Textauszug —
Birgit Braun ist die Chefin der Aktionsgemeinschaft Artenschutz, die ihren Sitz in Münchingen hat. Von dort aus setzt sie sich für bedrohte Tierarten ein – nicht nur für Meeresschildkröten. Auch wenn damit alles begonnen hat.
Münchingen - Eine Stoffschildkröte begrüßt den Besucher vom oberen Regalbrett herab. Eine aus Ton, die einen Sonnenhut trägt, steht auf einem der beiden Schreibtische. Dahinter sitzt Birgit Braun – quasi umringt von den Reptilien.
Doch es wäre zu kurz gegriffen, würde man die 38-Jährige und die Aktionsgemeinschaft Artenschutz (AGA) nur auf Meeresschildkröten reduzieren. 1986 wurde der Verein gegründet, aktuell engagieren sich die Vorsitzende, eine Mitarbeiterin und zahlreiche Ehrenamtliche weltweit für den Schutz von Geparden, Elefanten, Nashörnern, Koalas und Kängurus, dazu von Helmkasuaren, Zwergpinguinen, Geckos und Skinken, Aras, Walen sowie Chamäleons. Und natürlich: Meeresschildkröten.

Aufgabe — Gib aus dem Text über die Aktionsgemeinschaft Artenschutz den Abschnitt von „Münchingen - Eine“ bis einschließlich „von den Reptilien.“ wortgetreu wieder.

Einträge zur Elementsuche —
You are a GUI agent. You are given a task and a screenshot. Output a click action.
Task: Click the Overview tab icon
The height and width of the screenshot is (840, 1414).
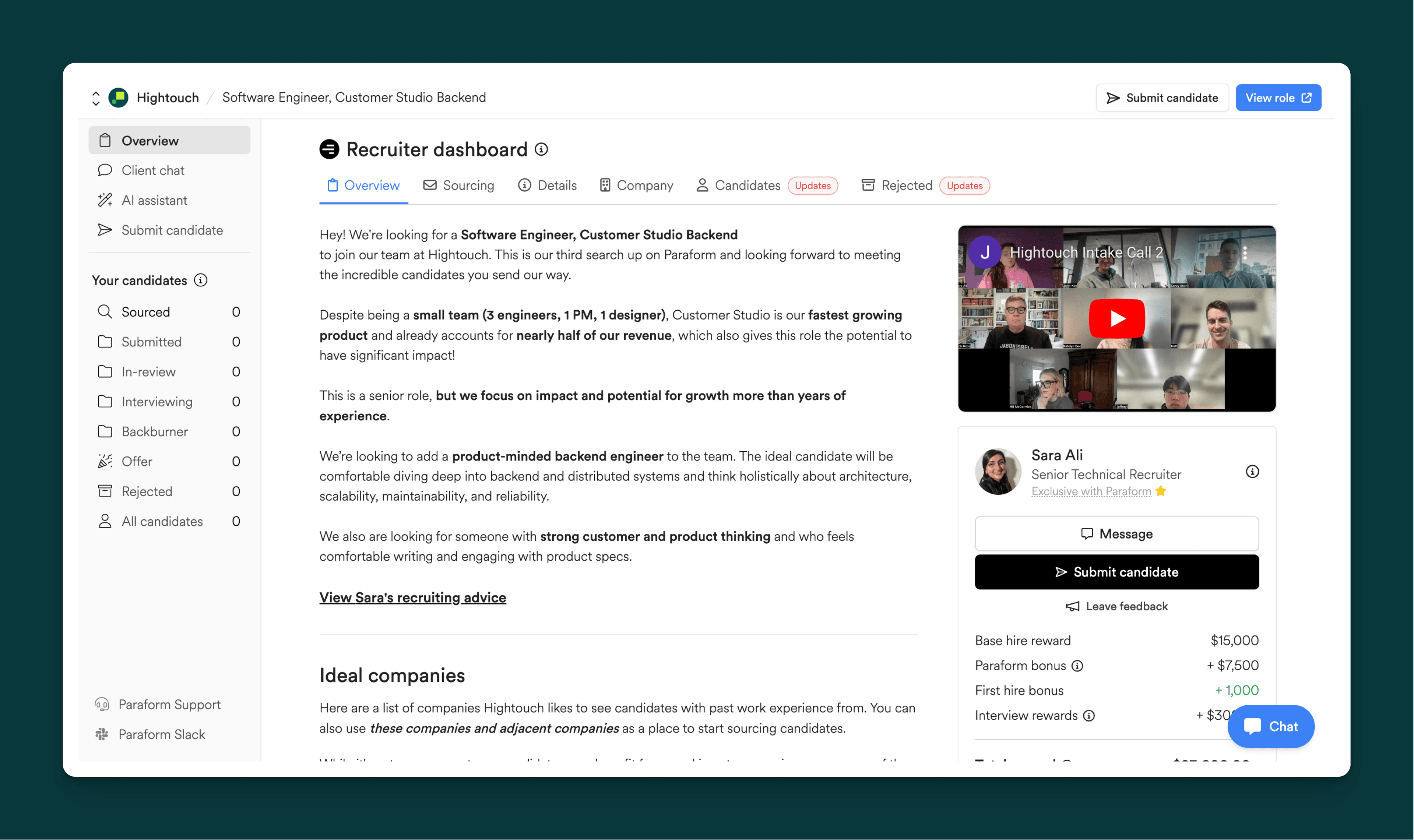click(x=332, y=185)
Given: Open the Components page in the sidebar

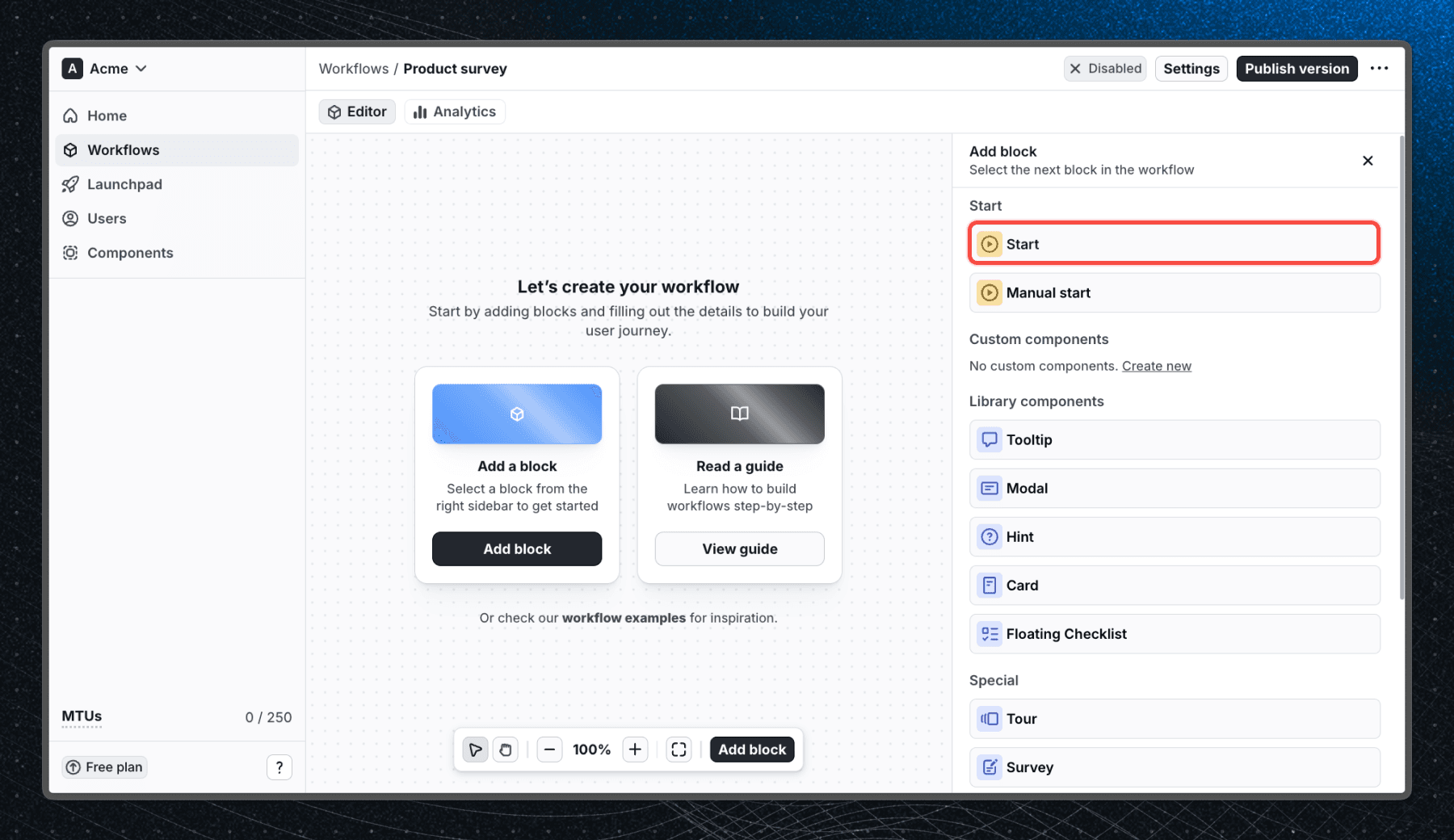Looking at the screenshot, I should tap(130, 253).
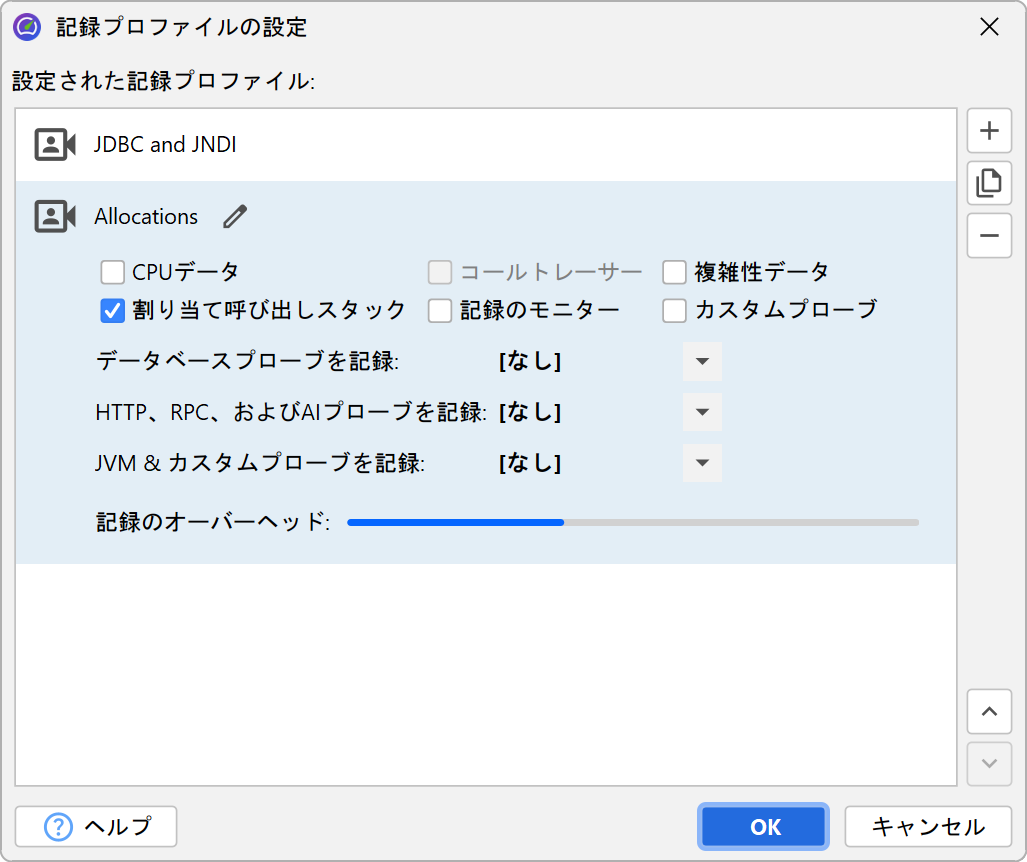Image resolution: width=1027 pixels, height=862 pixels.
Task: Check the カスタムプローブ checkbox
Action: [674, 311]
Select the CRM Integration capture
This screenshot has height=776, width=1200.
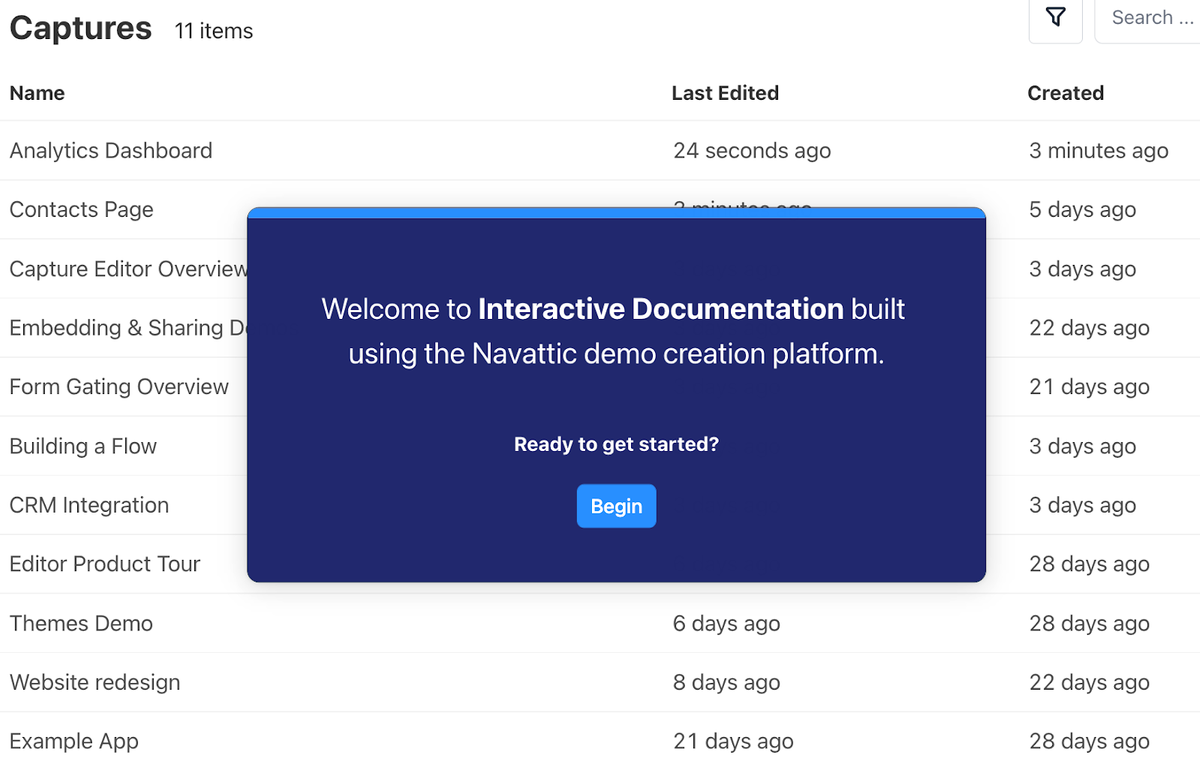point(89,505)
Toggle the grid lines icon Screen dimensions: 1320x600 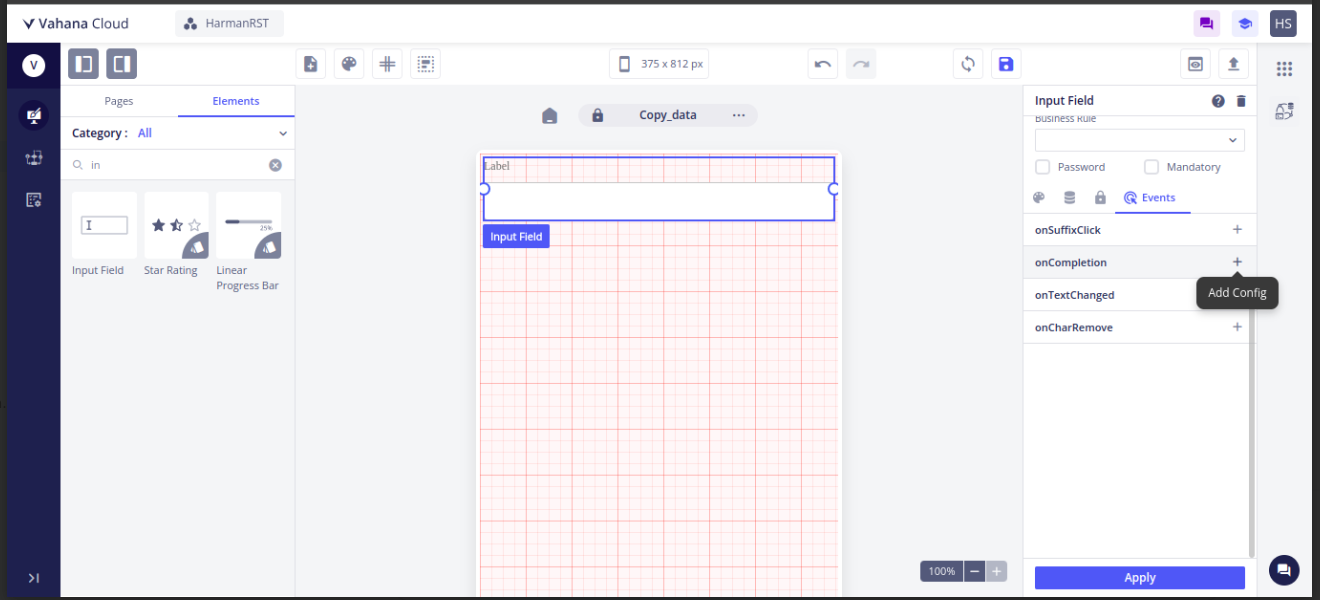click(x=387, y=64)
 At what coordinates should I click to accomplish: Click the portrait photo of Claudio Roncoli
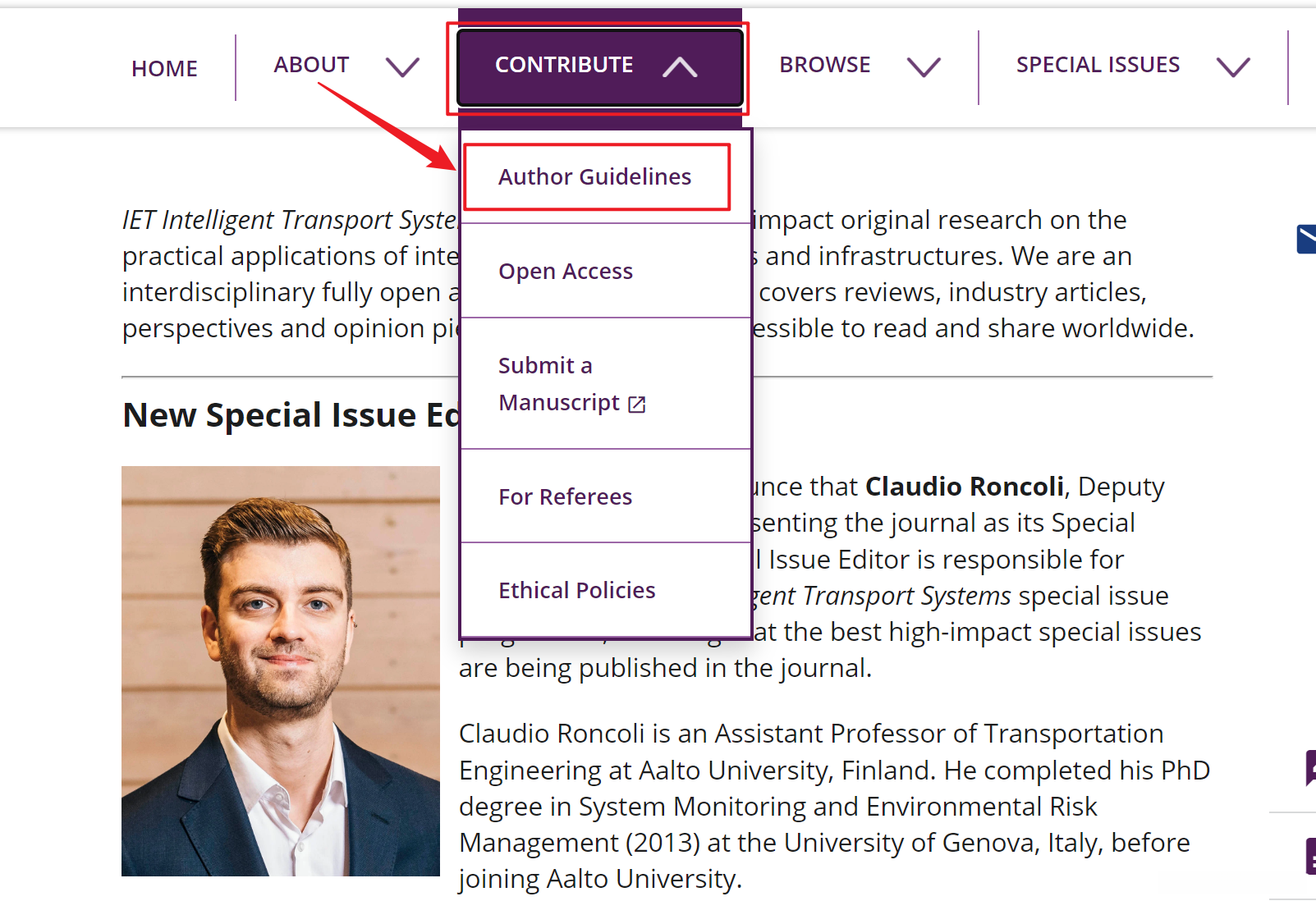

Lösung —
Münchingen - Eine Stoffschildkröte begrüßt den Besucher vom oberen Regalbrett herab. Eine aus Ton, die einen Sonnenhut trägt, steht auf einem der beiden Schreibtische. Dahinter sitzt Birgit Braun – quasi umringt von den Reptilien.